● Given data:
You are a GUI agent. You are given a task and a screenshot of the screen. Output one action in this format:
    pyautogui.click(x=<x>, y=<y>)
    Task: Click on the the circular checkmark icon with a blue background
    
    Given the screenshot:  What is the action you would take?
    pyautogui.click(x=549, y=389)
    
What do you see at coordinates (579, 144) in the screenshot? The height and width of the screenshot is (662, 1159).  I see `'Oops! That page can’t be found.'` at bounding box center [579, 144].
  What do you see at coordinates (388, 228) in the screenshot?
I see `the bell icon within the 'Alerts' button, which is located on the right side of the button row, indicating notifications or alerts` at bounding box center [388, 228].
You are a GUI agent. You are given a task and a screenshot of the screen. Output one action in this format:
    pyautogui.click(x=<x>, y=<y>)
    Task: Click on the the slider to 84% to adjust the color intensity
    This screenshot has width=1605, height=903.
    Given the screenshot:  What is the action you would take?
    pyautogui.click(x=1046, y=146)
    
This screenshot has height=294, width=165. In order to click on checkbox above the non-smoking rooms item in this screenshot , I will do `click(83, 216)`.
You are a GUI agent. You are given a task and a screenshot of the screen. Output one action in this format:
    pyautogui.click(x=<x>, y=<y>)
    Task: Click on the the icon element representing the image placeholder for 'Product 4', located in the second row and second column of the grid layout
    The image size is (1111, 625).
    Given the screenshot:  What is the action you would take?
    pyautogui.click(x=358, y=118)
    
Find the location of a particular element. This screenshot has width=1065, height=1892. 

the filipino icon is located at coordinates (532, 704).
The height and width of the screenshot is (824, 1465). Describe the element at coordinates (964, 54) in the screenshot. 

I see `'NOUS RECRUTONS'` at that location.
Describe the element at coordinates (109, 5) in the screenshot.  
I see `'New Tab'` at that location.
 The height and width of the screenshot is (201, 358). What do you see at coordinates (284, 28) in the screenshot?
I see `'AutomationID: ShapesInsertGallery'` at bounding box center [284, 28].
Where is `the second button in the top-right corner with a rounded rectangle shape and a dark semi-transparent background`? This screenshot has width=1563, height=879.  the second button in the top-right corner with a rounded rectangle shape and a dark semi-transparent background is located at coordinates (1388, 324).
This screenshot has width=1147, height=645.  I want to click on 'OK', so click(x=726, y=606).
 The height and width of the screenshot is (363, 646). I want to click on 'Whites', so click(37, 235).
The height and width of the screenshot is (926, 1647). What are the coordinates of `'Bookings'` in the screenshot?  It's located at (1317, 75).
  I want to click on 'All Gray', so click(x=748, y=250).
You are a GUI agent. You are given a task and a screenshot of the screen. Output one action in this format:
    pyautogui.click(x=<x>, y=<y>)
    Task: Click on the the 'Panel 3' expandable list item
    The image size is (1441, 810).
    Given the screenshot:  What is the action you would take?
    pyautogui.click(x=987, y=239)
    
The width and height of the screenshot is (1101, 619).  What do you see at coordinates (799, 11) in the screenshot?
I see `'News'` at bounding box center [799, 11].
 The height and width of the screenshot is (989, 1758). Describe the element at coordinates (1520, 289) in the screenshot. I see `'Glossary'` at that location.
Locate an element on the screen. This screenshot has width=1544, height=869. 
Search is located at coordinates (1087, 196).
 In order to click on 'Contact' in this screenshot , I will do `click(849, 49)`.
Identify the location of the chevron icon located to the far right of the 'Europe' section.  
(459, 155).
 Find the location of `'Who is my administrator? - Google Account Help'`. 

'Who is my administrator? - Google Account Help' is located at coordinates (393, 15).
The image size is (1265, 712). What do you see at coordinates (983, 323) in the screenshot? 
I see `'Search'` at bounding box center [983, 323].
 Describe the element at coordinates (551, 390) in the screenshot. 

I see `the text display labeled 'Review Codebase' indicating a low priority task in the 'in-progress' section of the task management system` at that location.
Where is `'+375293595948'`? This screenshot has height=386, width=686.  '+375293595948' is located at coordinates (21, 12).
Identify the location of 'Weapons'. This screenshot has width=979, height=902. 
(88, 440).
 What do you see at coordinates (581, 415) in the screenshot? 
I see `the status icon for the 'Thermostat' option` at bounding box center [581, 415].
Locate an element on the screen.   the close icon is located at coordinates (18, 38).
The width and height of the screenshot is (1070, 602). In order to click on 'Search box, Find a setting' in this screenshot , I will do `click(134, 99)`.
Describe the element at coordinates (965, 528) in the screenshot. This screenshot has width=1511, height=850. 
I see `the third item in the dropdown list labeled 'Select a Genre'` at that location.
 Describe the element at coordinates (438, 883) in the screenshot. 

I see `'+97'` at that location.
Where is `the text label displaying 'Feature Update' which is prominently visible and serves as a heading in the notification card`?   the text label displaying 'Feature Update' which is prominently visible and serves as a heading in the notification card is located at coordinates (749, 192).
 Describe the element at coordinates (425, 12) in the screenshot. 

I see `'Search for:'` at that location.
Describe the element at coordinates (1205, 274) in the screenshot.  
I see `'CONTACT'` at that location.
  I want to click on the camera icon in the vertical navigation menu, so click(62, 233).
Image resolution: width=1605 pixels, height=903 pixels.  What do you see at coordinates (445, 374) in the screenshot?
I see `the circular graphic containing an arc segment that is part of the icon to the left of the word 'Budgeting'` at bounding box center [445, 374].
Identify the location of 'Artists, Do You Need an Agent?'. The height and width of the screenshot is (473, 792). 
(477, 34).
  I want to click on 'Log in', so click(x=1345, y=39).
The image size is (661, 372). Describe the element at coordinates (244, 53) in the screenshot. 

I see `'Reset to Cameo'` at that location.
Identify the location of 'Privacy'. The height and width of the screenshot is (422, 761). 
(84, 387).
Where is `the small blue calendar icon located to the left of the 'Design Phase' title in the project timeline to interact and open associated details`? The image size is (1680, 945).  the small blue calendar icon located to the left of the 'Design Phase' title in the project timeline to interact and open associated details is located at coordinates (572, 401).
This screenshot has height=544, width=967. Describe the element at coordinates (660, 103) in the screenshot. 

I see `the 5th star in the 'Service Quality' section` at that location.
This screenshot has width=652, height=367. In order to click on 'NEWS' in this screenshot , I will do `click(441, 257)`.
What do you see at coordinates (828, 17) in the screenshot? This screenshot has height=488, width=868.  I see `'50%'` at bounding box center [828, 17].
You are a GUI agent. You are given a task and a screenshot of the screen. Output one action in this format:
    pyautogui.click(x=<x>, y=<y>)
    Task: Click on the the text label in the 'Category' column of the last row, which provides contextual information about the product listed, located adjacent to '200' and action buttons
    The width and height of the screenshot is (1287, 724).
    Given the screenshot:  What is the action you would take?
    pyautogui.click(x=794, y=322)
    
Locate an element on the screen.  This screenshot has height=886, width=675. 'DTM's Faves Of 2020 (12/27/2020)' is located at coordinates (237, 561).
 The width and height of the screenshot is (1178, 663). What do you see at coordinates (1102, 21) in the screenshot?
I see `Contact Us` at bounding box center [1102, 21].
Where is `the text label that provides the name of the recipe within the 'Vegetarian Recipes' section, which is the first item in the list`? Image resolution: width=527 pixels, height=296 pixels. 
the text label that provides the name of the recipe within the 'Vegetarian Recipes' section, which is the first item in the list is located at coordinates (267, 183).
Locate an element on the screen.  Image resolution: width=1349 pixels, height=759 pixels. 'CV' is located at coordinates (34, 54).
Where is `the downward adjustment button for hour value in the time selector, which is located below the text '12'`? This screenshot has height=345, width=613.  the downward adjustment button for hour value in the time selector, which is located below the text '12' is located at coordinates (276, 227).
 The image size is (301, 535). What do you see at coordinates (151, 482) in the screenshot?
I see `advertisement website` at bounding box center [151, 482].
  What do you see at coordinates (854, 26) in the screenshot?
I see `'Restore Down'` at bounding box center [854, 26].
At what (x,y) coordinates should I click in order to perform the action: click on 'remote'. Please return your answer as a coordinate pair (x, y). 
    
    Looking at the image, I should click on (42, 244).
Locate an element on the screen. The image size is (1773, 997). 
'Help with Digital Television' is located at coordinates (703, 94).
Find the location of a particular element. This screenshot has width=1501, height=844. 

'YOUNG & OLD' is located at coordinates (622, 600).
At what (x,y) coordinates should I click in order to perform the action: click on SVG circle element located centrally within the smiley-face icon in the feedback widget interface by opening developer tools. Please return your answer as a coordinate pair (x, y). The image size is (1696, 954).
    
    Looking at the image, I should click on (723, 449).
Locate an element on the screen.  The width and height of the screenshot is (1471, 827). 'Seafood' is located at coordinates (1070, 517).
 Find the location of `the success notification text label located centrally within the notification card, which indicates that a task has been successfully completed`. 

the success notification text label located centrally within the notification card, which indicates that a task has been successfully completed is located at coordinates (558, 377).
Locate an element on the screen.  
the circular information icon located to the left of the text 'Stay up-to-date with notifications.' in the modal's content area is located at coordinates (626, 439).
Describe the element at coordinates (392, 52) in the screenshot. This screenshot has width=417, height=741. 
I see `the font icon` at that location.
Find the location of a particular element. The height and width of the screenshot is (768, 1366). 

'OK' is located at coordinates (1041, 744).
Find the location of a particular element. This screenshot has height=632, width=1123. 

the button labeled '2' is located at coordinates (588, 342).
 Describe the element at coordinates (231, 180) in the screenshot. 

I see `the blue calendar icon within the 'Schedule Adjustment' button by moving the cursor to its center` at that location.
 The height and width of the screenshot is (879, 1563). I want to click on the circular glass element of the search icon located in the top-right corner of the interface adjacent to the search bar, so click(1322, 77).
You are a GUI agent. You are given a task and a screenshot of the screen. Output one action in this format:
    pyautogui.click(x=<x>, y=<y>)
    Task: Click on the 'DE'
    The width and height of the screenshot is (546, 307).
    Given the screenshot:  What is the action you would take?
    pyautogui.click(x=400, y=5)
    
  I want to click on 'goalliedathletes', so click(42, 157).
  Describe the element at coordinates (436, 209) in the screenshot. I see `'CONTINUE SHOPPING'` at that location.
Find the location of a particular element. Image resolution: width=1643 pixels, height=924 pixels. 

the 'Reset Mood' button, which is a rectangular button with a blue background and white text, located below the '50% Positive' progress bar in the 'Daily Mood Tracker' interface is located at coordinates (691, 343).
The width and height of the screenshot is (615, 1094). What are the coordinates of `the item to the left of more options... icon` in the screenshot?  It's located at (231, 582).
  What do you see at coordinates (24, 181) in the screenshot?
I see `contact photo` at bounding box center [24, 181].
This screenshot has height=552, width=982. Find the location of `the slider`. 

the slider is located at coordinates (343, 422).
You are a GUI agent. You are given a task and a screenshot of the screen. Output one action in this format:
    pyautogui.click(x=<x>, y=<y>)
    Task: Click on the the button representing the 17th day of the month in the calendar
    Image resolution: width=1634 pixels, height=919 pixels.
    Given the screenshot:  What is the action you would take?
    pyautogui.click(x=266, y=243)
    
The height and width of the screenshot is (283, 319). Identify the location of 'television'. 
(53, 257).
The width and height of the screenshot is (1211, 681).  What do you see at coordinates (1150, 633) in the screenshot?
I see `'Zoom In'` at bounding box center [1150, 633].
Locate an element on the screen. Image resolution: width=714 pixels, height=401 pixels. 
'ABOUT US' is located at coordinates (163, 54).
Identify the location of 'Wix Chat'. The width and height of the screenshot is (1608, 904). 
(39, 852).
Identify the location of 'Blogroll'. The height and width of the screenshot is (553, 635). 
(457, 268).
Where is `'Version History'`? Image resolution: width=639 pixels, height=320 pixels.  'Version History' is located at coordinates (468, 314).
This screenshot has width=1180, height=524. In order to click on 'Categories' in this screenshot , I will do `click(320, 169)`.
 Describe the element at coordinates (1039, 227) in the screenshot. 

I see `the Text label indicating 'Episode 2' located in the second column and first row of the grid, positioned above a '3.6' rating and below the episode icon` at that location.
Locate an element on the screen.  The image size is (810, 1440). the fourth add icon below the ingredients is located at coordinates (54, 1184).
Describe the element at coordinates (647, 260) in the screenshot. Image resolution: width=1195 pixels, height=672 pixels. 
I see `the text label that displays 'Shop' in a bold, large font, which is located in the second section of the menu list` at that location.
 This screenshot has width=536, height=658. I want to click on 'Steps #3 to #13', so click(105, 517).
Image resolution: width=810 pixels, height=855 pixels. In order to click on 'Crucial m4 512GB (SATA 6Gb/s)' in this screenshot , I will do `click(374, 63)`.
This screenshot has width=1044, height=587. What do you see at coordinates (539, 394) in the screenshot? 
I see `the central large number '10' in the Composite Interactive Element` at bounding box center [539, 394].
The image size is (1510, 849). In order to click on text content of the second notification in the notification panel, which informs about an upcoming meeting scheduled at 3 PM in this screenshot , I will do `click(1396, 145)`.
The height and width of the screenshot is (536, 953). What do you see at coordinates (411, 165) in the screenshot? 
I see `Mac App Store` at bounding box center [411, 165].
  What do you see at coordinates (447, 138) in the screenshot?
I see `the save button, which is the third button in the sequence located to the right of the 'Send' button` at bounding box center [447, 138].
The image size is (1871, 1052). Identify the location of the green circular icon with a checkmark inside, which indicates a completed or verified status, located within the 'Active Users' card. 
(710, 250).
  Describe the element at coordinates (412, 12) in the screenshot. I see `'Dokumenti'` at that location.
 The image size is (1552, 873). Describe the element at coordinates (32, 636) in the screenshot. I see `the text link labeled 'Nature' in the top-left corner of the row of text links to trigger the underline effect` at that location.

● Stated task: Print the rows above from the line with "coordinates (1070, 517)." up to and including the line with "the circular information", keeping every character unchanged.

● Complete response:
Locate an element on the screen.  The width and height of the screenshot is (1471, 827). 'Seafood' is located at coordinates (1070, 517).
 Find the location of `the success notification text label located centrally within the notification card, which indicates that a task has been successfully completed`. 

the success notification text label located centrally within the notification card, which indicates that a task has been successfully completed is located at coordinates (558, 377).
Locate an element on the screen.  
the circular information icon located to the left of the text 'Stay up-to-date with notifications.' in the modal's content area is located at coordinates (626, 439).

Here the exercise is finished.